Values and Agreements During Evaluation/Consultation
Transparency and Open Communication:
If you are preparing to work with Dr. Brown, you have some important questions that you are seeking to answer about yourself or someone that you love.
Dr. Brown often describes herself as “a combination of a geeky brain scientist and a detective.” Evaluation of any kind is, fundamentally, “detective work.”
Therefore, a non-negotiable requirement of Dr. Brown’s process is open access to information about all previous evaluations and current and past interventions. One of the first steps in working with Dr. Brown is for the client and/or legal guardian to sign a Release of Information which allows Dr. Brown to communicate with individuals or institutions that know the client well.

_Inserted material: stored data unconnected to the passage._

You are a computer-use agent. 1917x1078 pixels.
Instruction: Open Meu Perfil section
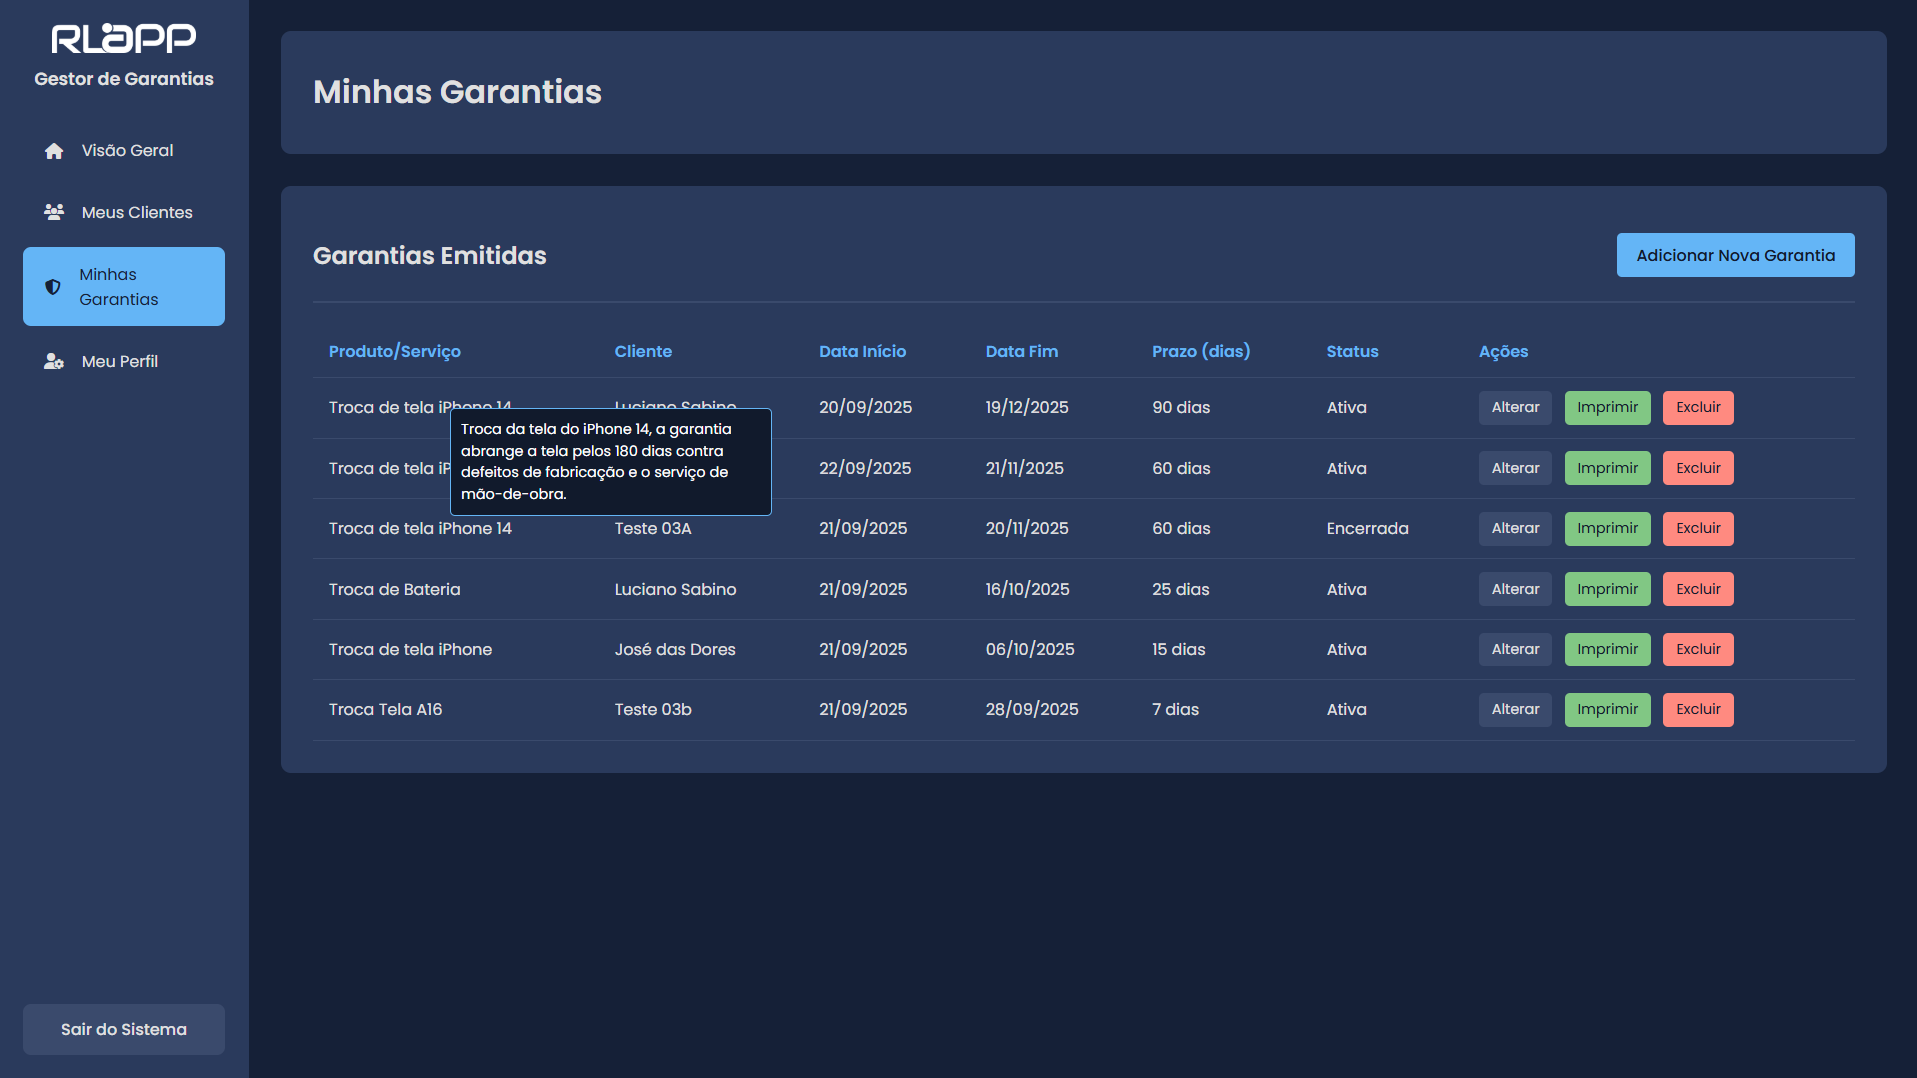click(119, 362)
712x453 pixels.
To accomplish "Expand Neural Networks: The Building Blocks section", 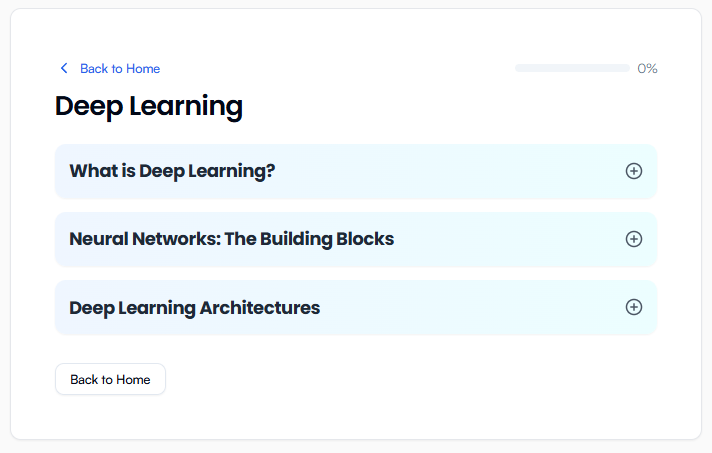I will [355, 239].
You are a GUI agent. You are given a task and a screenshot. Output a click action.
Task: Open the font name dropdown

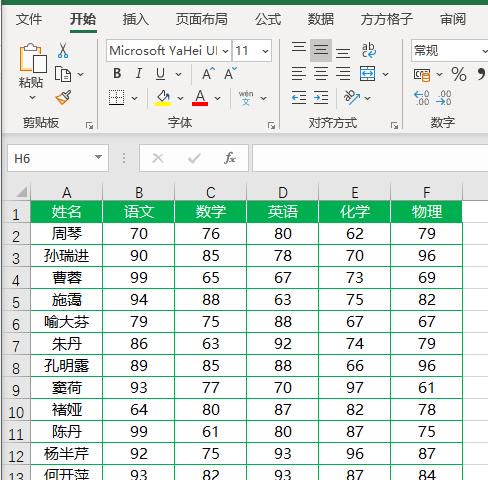pyautogui.click(x=226, y=51)
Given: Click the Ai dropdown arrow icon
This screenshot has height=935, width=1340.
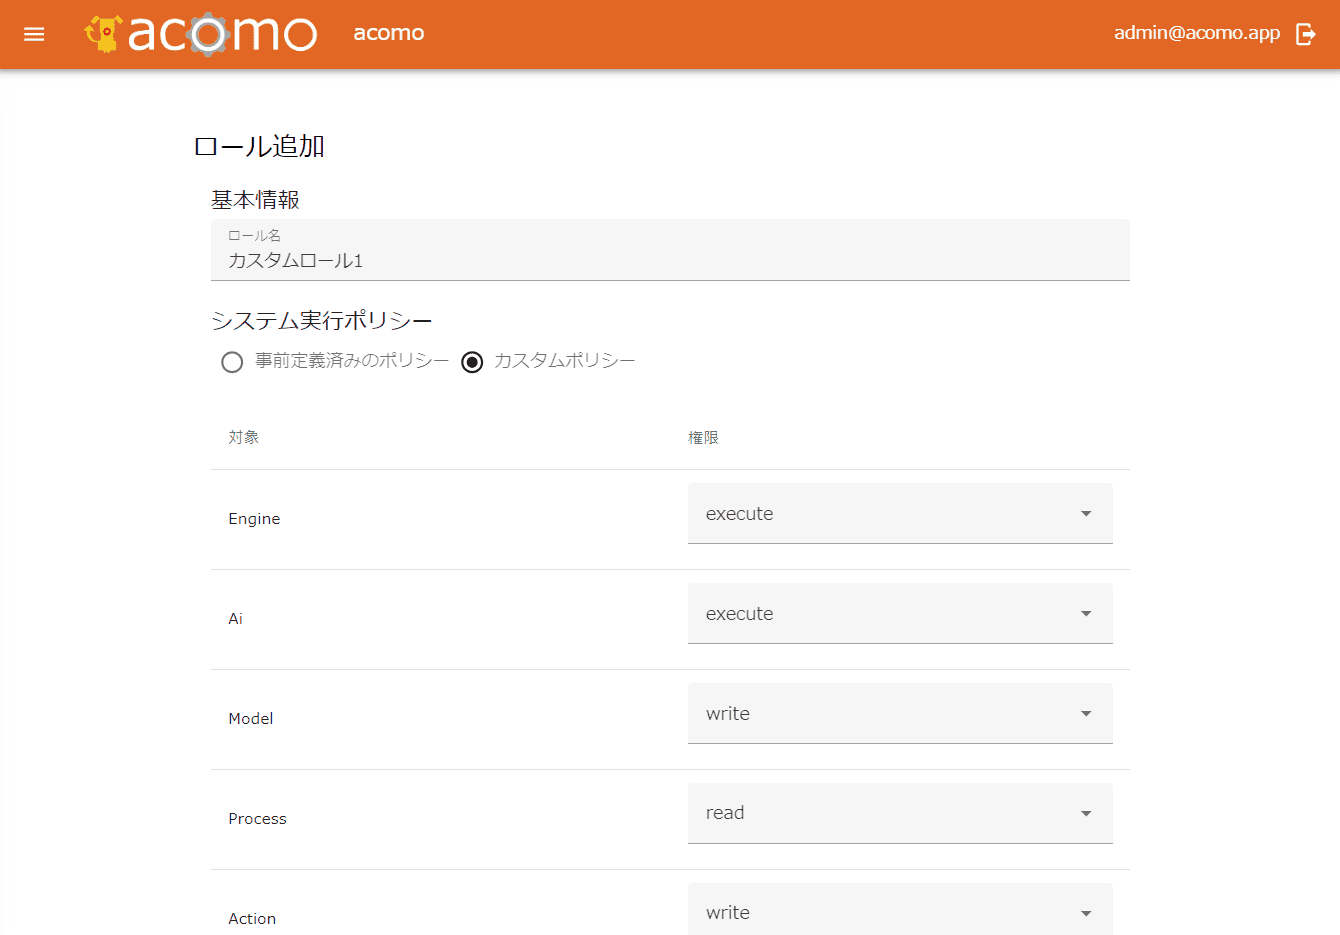Looking at the screenshot, I should pos(1086,614).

A crucial aspect of the evaluation process for Dr. Brown is developing an understanding of how clients’ issues and functioning vary in response to their environment, the type and level of support, and the context of their interactions with others including within the family. A thorough evaluation requires a sophisticated understanding of the full context of an individual’s life circumstances and the community and family in which they live. Keeping communication open among the family and team protects the integrity of the evaluation process.
Dr. Brown understands that with open communication comes great responsibility to ensure that everyone in the process knows that they will be treated with kindness, compassion, equality, and respect. Dr. Brown is committed to upholding the following values and behavior:
No Judgment: Thoughts, feelings, and behavior are not “good” or “bad”. What we experience or how we respond either “works” or “doesn’t work” for us. Behavior “works” if it helps us get the outcomes we want. Behavior does not work if it causes us to suffer or results in consequences/outcomes that we find undesirable.
Compassion: Being a human being in this world is difficult, both practically and emotionally. We are all always doing the very best we can in each moment, even when we are making mistakes or doing something hurtful to others. Being in relationship with ourselves and others requires deep compassion. We do not judge, criticize, or attack ourselves or others for mistakes or “flaws”. To do so undermines emotional safety and the ability to be open and honest, which is necessary for the process. (Consider reframing : With a compassionate approach towards ourselves and others, we can protect emotional safety and the ability to be open and honest in relationship, which greatly helps the process)
Protection of Information revealed in the process: Everything that is discovered during the process of evaluation must be communicated appropriately and respectfully within the team. Dr. Brown typically speaks/meets with the client, parents, and all team members one-to-one at different points during the process. It is important that each person be given a safe space within which to discuss experiences, concerns, and emotions without having to worry about how others in the family/on the team will respond. Also, it is not necessary for each person to be involved in every conversation that occurs during the course of the evaluation or consultation process. However, the content of these conversations will be brought back to the team as needed and/or included in the written report as appropriate. Clients typically find the process with Dr. Brown to be therapeutic, in part because she focuses on helping individuals look at and talk about difficulties in ways that decrease the specific problematic thought patterns and emotions that have become attached to the situation and relationships.
Dr. Brown will redirect the flow of any conversations or interactions in which someone in the family/on the team is complaining about another for the purpose of assigning blame or attempting to marginalize the other’s role in the process or the family. Conflicts within the family or team are addressed directly and swiftly to ensure the safety and integrity of the process. There is a zero tolerance policy for using information discovered or discussed during the process with Dr. Brown “against” someone else in the family/on the team.
Emotional Neutrality: Being compassionate and non-judgmental requires us to communicate with emotionally neutral language and tone. It is expected that those seeking Dr. Brown’s assistance have experienced frustration, hurt, disappointment, and anger within family relationships. Simply naming the issues and feelings without judgement or blame allows the team to explore concrete solutions and sustainable action plans.
Personal Responsibility: The process of evaluation requires everyone participating in the process to take responsibility for their own feelings and behavior. Discussing challenges and finding solutions with compassion and respect requires everyone to use “I statements.” Starting statements with “I feel,” or some version of that (such as “I am experiencing....,” “I am perceiving that…,” or “I dislike when…”) ensures that we are giving others feedback about what works for us or does not work for us without blaming, criticizing, or being unkind.
Data Based: The process with Dr. Brown is always grounded in observable facts, widely accepted standards of clinical practice, and research based science and medicine. It is critical that conversations, analysis, and decision making are based on facts and not emotions. Information about past behavior and experiences are data points that inform the decision making process; however, our emotions about the past do not hold more weight in the decision making than other pieces of data/evidence. For individuals and families with developmental trauma, often there is anxiety about whether “the person can really change” or whether “this time will really be different.” Dr. Brown invites skepticism and even challenges to her logical thinking and conclusions. She will address your anxiety and concerns with sensitivity and with evidence based explanations.